Disadvantages of PancakeSwap

  • A large number of well-known projects is not available there.
  • Anonymous authors of the contract.
  • Interested in learning more about PancakeSwap? We have a whole article about it!

4) SushiSwap

SushiSwap is another “fork” of Uniswap. That is, it belongs to a group that decided to take advantage of the open-source code it offered. The Japanese-inspired exchange boasts improved liquidity mining through SUSHI bonus tokens.

It’s hard to say why SushiSwap counts among the best decentralized exchanges. It’s probably a combination of the interesting SUSHI brand and the relatively high liquidity, which allows to reap considerable interest.

After the launch of the cryptocurrency, the founder, known only as Chef Nomi, decided to sell all his tokens. This caused an uproar and for a time, SushiSwap was seen as a scam that robbed its investors.

By some miracle, however, the whole project bounced back. SushiSwap is an iconic platform, and the SUSHI token obtained from liquidity mining is being traded on most exchanges.

Benefits of SushiSwap

  • Improved liquidity mining. Great interest and great rewards for providing capital for trading.
  • Sufficient liquidity for trades.
  • On the Ethereum network, where most of the established tokens reside.
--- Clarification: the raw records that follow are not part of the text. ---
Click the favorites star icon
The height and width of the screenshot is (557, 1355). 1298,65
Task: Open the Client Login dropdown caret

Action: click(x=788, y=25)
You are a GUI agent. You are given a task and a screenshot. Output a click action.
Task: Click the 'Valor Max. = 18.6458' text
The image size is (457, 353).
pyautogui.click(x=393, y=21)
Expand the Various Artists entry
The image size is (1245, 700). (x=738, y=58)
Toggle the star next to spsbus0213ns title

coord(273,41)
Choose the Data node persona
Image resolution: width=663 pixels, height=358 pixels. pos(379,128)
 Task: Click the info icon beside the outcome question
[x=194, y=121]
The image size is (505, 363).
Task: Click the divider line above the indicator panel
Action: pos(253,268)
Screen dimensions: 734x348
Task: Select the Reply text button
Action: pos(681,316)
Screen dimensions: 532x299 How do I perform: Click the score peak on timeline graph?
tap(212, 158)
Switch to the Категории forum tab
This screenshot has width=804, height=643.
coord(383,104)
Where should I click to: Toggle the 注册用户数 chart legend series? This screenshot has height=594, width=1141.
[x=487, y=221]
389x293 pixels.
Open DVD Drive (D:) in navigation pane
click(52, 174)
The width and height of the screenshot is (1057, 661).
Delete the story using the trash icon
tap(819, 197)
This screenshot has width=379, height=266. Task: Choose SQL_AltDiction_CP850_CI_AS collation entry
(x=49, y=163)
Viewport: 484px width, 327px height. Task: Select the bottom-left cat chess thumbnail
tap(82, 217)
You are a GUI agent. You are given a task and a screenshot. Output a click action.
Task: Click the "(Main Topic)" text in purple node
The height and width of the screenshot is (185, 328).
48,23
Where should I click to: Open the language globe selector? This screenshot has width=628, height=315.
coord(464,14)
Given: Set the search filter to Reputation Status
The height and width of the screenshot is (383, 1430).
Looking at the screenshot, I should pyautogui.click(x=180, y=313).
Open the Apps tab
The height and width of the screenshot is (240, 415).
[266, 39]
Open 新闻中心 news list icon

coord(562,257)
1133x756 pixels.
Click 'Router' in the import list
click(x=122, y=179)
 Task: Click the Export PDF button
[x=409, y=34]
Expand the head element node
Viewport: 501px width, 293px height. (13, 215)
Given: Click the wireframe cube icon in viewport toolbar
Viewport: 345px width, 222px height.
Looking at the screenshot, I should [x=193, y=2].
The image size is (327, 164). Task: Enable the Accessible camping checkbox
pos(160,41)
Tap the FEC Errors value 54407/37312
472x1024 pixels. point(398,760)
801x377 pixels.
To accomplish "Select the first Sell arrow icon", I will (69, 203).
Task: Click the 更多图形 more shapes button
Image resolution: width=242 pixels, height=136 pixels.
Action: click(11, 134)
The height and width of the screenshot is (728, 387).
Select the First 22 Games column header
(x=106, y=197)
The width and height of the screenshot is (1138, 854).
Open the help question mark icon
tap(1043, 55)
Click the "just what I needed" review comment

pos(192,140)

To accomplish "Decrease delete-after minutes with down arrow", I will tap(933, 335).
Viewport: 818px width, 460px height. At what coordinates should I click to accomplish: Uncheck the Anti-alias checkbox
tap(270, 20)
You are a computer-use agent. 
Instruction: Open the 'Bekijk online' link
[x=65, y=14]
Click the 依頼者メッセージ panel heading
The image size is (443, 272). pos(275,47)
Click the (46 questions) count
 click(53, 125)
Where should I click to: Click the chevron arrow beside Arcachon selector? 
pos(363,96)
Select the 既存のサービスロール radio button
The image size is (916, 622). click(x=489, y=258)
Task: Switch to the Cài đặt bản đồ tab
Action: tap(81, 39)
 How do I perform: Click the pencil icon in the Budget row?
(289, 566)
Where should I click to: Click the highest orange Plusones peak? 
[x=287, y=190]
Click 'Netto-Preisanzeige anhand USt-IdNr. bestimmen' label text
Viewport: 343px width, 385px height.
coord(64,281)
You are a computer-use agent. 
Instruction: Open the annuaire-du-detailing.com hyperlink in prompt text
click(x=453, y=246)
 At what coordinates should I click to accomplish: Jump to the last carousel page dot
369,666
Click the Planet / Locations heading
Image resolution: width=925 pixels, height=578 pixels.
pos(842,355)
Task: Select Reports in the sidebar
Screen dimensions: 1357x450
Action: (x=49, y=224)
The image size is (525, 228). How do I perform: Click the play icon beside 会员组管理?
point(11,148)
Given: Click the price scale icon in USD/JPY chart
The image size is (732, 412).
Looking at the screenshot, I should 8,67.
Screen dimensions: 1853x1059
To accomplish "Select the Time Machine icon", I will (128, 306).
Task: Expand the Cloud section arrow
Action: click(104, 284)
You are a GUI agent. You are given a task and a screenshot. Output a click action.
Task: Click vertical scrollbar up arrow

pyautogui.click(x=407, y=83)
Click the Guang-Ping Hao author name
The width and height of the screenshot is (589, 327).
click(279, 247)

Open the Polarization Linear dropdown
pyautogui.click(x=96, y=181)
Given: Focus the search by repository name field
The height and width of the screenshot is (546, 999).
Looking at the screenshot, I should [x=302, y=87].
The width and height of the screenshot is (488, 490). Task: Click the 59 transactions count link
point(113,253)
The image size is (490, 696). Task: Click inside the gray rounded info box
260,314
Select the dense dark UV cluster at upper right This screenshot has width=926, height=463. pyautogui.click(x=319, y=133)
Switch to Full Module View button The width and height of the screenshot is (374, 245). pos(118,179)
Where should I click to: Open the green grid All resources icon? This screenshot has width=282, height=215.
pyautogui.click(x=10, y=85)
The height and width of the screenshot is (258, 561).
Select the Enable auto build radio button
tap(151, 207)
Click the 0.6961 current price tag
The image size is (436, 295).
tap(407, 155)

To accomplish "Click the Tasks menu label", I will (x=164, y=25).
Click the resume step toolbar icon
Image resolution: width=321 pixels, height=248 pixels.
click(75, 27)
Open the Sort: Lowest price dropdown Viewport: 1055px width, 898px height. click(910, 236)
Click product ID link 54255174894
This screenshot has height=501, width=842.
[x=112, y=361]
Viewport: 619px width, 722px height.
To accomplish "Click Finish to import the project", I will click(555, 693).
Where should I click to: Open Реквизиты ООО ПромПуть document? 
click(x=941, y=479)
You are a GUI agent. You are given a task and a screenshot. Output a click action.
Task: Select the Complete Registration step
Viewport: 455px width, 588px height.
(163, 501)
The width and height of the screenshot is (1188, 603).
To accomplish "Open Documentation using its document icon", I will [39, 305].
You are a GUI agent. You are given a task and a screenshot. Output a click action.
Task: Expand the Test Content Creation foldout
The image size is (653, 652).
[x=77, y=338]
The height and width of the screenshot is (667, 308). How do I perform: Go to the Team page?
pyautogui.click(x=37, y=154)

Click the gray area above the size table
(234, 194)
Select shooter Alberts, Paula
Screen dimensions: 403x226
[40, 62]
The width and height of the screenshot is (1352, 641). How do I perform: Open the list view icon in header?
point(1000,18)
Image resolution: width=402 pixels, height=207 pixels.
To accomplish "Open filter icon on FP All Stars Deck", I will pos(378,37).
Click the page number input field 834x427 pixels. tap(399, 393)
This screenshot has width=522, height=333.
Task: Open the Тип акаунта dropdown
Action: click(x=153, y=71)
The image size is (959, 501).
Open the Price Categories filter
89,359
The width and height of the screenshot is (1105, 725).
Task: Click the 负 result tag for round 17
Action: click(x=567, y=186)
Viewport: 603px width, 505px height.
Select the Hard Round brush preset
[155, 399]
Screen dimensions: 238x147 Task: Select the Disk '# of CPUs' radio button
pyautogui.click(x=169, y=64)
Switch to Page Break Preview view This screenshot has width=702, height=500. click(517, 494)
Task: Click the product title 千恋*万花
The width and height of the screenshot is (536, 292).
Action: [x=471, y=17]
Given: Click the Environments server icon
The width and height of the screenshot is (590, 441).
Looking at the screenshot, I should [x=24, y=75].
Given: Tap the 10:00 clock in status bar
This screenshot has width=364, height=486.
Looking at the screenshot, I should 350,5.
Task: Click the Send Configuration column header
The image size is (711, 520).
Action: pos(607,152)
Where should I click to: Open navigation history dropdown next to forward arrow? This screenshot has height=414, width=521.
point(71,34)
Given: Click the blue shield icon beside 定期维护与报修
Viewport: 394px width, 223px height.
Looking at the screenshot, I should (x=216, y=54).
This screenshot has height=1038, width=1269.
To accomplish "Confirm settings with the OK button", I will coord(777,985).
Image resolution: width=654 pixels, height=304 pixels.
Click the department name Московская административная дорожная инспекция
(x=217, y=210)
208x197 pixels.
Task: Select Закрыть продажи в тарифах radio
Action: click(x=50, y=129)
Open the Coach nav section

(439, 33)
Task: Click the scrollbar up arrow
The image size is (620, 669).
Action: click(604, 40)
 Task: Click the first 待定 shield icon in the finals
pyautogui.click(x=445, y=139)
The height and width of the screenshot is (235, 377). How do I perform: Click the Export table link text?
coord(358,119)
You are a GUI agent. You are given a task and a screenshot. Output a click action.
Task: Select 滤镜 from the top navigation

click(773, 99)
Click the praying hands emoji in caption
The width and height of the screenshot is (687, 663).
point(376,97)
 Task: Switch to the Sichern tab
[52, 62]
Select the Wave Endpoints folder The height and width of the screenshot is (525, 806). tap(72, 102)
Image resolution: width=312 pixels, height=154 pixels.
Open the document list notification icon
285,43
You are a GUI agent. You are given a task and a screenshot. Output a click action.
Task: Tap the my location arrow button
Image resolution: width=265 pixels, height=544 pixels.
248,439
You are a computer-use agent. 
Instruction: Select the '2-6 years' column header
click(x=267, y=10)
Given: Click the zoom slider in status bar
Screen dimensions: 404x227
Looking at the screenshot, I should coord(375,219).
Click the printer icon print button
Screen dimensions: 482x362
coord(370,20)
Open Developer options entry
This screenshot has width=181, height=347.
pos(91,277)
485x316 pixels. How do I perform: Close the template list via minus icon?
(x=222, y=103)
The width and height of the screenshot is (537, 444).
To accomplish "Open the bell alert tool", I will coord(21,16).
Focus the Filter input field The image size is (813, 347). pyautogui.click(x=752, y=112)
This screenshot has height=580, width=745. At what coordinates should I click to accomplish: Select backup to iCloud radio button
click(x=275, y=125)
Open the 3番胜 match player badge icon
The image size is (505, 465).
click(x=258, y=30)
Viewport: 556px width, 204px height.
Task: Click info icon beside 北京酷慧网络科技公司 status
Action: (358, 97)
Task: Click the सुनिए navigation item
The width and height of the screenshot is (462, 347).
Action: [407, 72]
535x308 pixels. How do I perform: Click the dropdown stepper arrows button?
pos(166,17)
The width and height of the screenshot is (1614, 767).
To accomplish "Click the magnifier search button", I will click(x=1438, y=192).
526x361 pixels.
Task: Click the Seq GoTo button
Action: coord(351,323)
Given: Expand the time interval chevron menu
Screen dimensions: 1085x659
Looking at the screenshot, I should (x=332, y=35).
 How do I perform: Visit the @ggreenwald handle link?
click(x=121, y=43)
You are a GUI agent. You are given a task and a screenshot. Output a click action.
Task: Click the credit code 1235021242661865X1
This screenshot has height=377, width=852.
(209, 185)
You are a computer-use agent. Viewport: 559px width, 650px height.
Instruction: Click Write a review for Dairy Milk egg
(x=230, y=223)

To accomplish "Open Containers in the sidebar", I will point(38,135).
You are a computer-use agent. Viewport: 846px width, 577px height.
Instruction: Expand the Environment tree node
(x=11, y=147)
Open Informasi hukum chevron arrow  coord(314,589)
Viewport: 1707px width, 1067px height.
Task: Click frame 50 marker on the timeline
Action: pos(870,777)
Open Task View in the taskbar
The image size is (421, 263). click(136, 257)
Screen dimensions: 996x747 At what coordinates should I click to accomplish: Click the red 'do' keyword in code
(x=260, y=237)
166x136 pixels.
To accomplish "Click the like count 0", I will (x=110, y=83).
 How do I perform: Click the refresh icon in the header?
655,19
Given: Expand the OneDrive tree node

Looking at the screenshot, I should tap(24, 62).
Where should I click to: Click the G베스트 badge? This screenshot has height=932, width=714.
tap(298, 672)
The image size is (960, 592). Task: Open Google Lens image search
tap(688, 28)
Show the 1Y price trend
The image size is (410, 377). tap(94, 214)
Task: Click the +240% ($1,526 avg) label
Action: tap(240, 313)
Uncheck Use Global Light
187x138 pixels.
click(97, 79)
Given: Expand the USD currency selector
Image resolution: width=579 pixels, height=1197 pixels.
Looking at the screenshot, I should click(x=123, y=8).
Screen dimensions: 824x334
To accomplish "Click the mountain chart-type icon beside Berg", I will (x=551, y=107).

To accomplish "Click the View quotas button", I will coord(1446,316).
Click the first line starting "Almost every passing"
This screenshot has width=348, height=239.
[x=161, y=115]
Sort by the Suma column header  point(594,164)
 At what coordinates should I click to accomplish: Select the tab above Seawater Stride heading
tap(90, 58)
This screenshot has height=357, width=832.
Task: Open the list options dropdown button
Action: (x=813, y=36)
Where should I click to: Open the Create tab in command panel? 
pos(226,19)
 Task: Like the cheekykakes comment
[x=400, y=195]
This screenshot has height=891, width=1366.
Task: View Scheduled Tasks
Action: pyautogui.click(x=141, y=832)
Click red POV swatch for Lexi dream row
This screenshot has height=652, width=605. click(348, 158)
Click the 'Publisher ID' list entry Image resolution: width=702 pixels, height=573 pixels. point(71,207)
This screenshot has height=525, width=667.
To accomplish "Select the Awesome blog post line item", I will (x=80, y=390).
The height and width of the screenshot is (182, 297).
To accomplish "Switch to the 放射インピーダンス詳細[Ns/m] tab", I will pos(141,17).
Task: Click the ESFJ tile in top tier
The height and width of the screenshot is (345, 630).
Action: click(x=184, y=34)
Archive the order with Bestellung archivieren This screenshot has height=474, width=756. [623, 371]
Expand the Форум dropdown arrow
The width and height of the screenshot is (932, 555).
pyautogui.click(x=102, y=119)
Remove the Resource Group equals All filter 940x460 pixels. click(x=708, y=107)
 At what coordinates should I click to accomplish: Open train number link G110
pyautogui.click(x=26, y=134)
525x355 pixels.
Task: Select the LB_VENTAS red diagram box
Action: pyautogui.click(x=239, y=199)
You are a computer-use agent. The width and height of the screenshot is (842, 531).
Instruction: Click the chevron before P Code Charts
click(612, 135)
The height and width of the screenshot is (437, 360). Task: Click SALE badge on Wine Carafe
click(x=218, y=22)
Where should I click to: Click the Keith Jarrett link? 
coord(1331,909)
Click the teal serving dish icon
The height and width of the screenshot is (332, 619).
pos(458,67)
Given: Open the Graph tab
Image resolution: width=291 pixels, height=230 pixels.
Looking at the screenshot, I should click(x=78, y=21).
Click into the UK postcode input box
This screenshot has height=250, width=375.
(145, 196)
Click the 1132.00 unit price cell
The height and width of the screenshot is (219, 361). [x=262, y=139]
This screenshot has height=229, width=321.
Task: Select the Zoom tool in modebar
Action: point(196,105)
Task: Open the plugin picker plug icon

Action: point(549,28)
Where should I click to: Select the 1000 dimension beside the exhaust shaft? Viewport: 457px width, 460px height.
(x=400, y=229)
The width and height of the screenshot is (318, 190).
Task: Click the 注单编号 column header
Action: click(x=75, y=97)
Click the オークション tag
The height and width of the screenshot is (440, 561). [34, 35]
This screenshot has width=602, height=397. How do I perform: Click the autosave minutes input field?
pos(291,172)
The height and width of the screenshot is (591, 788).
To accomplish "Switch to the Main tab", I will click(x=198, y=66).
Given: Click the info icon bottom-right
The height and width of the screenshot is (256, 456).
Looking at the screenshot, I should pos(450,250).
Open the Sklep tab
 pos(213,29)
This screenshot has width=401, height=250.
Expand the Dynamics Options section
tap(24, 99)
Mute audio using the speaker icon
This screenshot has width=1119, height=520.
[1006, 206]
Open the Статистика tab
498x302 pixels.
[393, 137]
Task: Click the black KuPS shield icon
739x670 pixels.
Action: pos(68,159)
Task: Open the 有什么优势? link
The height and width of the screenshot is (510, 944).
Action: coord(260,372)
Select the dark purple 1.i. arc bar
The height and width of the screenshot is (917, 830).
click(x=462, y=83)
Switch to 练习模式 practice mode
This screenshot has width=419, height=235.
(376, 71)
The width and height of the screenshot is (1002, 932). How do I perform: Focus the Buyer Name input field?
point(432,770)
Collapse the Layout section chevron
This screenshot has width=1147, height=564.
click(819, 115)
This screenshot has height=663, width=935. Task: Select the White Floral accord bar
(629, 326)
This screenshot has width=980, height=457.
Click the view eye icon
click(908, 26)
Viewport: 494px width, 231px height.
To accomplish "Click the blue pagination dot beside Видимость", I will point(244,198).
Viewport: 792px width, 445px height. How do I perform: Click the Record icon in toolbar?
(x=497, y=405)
Disadvantages of SushiSwap

  • Tarnished reputation.
  • Volatile price of the SUSHI token.

5) Balancer

Balancer, like many decentralized exchanges, is also a fork of Uniswap. Just as SushiSwap decided to improve the way liquidity mining works, Balancer decided to redesign the entire system of liquidity pools described above.

Uniswap determines the price using a formula that recalculates the “level” in each pool. However, this may not always reflect the market situation.

Balancer aims to eliminate these inequalities by adding a number of modifications and rules that users can assign to their pools. For example, whether a pair will be encrypted or public. The ability to determine the weight of one side of the pair relative to the other, thus keeping the price fair, also comes in handy.

Balancer is a decentralized exchange that is better suited for more experienced users or small projects looking for a good place to price their token fairly.

Benefits of Balancer

  • Wide range of liquidity pool modifications.
  • It runs on Ethereum.

Disadvantages of Balancer

  • More complex system, not for newbies.

Are decentralised exchanges worth it?

We wouldn’t be surprised if all these new terms made your head spin. The world of decentralised exchange is complex and places a lot of emphasis on the skills and responsibility of the user. As do, after all, cryptocurrencies and the blockchain itself.

Decentralised exchanges offer a great deal of freedom and anonymity, but this may not be a necessity for every investor. Even so, the DEX concept has already taken hold in the cryptocurrency world forever.